Prescription for Disaster: Zalmay Khalilzad on Pakistan

For a man whom the Bush administration touted as a star diplomat, Zalmay Khalilzad comes across (in his op-ed in today's NY Times) as not much better than a smack-em-down bully when it comes to the US and Pakistan. It's widely known that elements in the Pakistani military - especially the military intel branch known as ISI - have been sponsoring  the activities of some Afghan Taliban groups, and that those groups have found easy shelter in Pakistan.  ZK's solution?  Get tough:
The United States should demand that Pakistan shut down all sanctuaries and military support programs for insurgents or else we will carry out operations against those insurgent havens, with or without Pakistani consent. Arguments that such pressure would cause Pakistan to disintegrate are overstated. Pakistan’s institutions, particularly the country’s security organs, are sufficiently strong to preclude such an outcome.
Overstated? Really? Here's a country
  • reeling in the aftermath of the most catastrophic floods in its history, with millions of poor villagers dislocated, struggling for food and shelter that their government has proved itself woefully unable to provide
  • aflame with anger and suspicion toward the United States, which (in their view) dragged their country into a war more America's than Pakistan's and which is compounding that insult by ramping up drone attacks that kill dozens of Pakistani civilians
  • saddled with a highly corruptible political leadership (led by Mr. Zardari, the infamous "Mr. Ten Percent") that represents the country's feudal elite vastly more than its urban and rural masses
  • trying to overcome a legacy (promoted by the Mr.

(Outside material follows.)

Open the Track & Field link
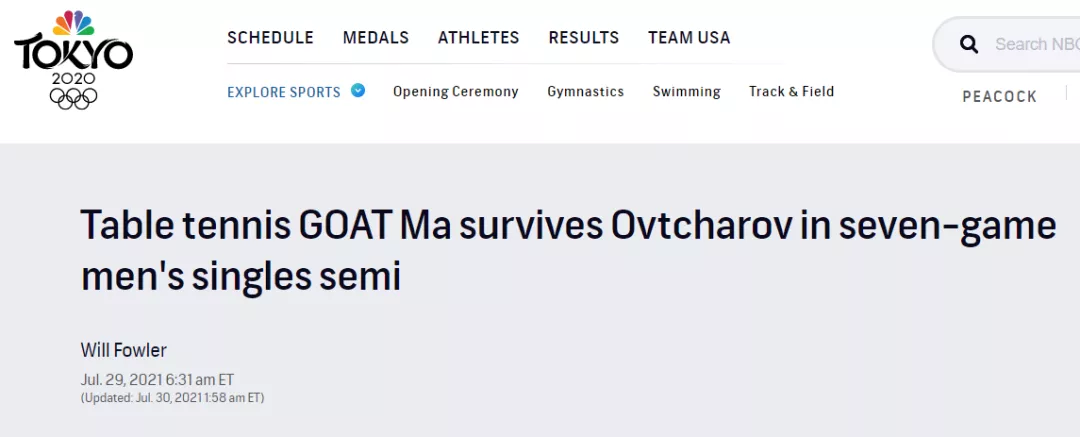The width and height of the screenshot is (1080, 437). (x=792, y=92)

Bush for whom ZK worked) of dictatorship by the same "security organs" (i.e., the military) upon whom, he says, the US can rely to ensure Pakistan's stability if the US intervenes inside the country.

Meanwhile, says ZK, if Pakistan responds to such US intervention by closing the convoy routes on which the US military in Afghanistan so heavily relies, the US can abandon those routes and make more use of the northern routes as well as air transport.  Does he not realize that, even with the Pakistani routes open, the costs of supplying the US war in Afghanistan are almost prohibitively expensive, and that losing the Pakistan routes would increase that expense almost exponentially?

When does the bill for all of this come due?  On whose shoulders will it fall?  What is the man thinking?